Copy everything from the line containing "Where should I click to: Click the Phone" down to the end of the material, character for character.
□ □ □
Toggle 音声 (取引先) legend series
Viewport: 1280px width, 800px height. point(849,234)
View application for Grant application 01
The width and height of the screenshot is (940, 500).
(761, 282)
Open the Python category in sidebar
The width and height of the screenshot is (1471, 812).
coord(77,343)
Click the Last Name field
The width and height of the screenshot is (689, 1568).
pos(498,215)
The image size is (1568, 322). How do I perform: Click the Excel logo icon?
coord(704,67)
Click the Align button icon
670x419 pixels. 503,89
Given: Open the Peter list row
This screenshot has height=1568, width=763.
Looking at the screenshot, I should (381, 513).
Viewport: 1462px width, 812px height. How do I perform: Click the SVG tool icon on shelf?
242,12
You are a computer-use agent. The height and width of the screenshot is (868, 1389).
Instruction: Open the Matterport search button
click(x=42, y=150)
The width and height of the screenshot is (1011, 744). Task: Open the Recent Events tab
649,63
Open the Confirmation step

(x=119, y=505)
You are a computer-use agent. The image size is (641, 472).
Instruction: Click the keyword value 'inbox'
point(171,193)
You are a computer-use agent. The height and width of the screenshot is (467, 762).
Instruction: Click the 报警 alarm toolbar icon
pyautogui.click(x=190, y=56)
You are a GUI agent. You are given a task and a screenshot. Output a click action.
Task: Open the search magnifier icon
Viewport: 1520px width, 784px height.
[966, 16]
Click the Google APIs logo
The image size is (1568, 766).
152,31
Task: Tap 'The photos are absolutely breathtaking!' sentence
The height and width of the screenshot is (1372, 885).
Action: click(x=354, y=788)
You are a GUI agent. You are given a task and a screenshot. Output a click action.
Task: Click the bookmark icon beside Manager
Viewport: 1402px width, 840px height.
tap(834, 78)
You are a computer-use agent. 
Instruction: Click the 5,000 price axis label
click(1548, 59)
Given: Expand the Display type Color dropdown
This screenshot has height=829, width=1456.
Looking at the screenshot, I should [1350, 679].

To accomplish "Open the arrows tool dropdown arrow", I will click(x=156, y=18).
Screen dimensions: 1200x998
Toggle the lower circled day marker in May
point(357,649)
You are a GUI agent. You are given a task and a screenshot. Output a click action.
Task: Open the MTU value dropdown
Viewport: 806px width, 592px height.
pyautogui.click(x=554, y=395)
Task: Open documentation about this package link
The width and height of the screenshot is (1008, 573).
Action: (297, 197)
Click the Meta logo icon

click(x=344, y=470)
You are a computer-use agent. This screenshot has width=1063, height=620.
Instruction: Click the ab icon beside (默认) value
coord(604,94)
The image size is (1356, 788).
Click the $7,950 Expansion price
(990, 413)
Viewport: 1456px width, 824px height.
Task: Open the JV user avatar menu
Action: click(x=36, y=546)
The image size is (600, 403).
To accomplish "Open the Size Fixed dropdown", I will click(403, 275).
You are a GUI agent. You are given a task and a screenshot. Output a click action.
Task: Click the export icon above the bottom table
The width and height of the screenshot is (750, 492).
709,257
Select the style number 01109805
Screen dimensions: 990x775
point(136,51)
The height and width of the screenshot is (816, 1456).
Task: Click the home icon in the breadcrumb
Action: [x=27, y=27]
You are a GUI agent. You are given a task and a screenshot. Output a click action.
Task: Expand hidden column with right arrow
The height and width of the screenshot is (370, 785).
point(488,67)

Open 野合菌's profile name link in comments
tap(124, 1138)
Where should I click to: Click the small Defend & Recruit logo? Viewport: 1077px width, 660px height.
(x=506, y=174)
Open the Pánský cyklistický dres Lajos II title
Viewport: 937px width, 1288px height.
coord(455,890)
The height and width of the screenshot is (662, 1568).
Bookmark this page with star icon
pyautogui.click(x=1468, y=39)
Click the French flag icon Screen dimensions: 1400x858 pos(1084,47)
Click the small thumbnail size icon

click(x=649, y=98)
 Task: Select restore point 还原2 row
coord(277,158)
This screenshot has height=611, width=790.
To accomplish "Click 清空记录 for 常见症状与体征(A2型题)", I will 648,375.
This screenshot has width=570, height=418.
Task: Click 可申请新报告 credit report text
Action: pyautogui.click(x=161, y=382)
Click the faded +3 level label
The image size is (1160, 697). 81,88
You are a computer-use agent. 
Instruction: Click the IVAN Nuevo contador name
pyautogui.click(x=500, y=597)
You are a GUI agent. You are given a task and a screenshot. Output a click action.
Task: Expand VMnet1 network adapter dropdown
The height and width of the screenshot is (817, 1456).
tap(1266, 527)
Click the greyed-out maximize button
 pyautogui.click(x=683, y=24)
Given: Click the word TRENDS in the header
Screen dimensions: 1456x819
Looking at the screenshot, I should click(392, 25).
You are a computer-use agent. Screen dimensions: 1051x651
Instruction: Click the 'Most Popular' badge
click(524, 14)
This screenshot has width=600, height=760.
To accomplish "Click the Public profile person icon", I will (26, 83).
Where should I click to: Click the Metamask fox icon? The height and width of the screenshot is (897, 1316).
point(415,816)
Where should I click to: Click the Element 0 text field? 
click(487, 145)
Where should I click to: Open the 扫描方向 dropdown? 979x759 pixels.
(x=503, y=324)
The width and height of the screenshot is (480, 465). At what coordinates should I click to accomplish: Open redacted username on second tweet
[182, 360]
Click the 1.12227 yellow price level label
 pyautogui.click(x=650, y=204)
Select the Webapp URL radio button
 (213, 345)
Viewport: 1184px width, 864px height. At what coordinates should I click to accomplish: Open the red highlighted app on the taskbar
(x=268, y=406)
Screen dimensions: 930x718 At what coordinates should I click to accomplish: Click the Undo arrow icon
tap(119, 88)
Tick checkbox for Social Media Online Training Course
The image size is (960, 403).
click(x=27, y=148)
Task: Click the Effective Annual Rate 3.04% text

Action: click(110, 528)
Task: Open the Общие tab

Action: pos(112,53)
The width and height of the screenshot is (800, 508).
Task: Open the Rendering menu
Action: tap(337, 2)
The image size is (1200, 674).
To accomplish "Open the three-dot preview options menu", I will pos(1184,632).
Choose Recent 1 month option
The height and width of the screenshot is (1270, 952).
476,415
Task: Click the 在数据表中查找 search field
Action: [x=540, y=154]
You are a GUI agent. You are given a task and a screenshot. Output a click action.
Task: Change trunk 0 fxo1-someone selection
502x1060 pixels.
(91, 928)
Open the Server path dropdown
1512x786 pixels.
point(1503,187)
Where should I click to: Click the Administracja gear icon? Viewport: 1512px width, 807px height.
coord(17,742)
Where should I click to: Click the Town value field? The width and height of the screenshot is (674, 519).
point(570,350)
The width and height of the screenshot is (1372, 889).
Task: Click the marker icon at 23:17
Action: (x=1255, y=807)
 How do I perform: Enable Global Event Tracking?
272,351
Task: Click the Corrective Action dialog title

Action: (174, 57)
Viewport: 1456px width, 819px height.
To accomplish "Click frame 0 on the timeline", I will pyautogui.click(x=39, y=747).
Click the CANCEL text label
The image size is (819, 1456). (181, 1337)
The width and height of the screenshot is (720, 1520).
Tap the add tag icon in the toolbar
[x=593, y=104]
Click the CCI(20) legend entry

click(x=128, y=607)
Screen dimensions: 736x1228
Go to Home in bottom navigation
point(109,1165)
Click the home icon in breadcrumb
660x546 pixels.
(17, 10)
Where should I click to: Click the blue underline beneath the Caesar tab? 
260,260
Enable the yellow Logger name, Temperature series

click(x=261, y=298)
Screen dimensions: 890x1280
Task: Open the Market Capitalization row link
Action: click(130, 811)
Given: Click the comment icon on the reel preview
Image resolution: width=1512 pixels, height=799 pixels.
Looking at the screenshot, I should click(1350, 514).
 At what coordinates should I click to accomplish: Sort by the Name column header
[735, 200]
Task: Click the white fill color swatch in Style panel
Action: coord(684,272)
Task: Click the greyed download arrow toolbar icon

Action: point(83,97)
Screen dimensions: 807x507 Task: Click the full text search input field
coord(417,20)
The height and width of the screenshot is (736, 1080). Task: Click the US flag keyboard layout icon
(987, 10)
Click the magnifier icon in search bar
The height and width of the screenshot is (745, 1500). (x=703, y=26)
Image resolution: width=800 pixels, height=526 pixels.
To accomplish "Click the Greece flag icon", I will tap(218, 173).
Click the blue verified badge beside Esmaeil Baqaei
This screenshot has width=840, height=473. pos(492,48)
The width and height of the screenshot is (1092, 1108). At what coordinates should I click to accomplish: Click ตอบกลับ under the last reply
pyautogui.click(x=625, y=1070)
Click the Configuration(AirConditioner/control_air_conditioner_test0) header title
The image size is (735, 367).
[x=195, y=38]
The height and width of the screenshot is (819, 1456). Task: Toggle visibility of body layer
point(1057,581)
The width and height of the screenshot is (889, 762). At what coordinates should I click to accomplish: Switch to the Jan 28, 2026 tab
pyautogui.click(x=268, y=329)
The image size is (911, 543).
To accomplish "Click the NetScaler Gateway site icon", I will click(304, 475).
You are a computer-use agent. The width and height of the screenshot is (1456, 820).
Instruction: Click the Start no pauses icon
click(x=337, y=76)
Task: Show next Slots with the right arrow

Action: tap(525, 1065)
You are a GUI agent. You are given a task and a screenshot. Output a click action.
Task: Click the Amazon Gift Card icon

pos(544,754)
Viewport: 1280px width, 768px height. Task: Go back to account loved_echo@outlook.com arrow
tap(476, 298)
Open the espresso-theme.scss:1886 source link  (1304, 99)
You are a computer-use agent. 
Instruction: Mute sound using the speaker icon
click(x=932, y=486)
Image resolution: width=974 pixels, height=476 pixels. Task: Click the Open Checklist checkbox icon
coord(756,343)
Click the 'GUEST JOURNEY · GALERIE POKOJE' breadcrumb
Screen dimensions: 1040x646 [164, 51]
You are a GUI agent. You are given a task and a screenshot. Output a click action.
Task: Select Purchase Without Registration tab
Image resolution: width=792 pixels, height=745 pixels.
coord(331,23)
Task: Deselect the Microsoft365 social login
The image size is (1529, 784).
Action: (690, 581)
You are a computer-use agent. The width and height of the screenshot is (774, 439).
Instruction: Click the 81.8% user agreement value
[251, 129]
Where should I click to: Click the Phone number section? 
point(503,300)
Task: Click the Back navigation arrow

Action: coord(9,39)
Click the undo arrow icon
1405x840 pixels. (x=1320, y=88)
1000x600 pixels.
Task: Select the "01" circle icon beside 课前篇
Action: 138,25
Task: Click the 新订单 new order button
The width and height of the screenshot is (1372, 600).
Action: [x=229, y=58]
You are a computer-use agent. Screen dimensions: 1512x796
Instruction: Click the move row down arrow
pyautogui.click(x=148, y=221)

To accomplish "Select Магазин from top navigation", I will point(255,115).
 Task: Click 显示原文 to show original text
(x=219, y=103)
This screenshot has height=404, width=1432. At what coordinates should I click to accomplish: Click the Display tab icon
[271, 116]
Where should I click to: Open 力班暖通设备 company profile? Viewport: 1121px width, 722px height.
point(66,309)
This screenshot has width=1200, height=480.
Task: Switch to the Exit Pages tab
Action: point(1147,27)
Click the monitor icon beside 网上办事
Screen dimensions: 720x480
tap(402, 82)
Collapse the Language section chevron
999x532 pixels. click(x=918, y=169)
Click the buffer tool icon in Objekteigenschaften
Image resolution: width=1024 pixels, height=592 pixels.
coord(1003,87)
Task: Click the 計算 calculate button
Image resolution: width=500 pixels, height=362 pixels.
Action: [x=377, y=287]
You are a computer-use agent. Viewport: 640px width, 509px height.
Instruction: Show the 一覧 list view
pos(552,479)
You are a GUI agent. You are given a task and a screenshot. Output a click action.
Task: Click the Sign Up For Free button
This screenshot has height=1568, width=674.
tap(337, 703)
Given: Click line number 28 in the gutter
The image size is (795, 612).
□ □ □
SOLUTION TO THIS PROBLEM:
Where should I click to: Click the Phone number section? 
point(503,300)
Task: Click the Back navigation arrow

Action: coord(9,39)
Click the undo arrow icon
1405x840 pixels. (x=1320, y=88)
1000x600 pixels.
Task: Select the "01" circle icon beside 课前篇
Action: 138,25
Task: Click the 新订单 new order button
The width and height of the screenshot is (1372, 600).
Action: [x=229, y=58]
You are a computer-use agent. Screen dimensions: 1512x796
Instruction: Click the move row down arrow
pyautogui.click(x=148, y=221)

To accomplish "Select Магазин from top navigation", I will point(255,115).
 Task: Click 显示原文 to show original text
(x=219, y=103)
This screenshot has height=404, width=1432. At what coordinates should I click to accomplish: Click the Display tab icon
[271, 116]
Where should I click to: Open 力班暖通设备 company profile? Viewport: 1121px width, 722px height.
point(66,309)
This screenshot has width=1200, height=480.
Task: Switch to the Exit Pages tab
Action: point(1147,27)
Click the monitor icon beside 网上办事
Screen dimensions: 720x480
tap(402, 82)
Collapse the Language section chevron
999x532 pixels. click(x=918, y=169)
Click the buffer tool icon in Objekteigenschaften
Image resolution: width=1024 pixels, height=592 pixels.
coord(1003,87)
Task: Click the 計算 calculate button
Image resolution: width=500 pixels, height=362 pixels.
Action: [x=377, y=287]
You are a computer-use agent. Viewport: 640px width, 509px height.
Instruction: Show the 一覧 list view
pos(552,479)
You are a GUI agent. You are given a task and a screenshot. Output a click action.
Task: Click the Sign Up For Free button
This screenshot has height=1568, width=674.
tap(337, 703)
Given: Click line number 28 in the gutter
The image size is (795, 612).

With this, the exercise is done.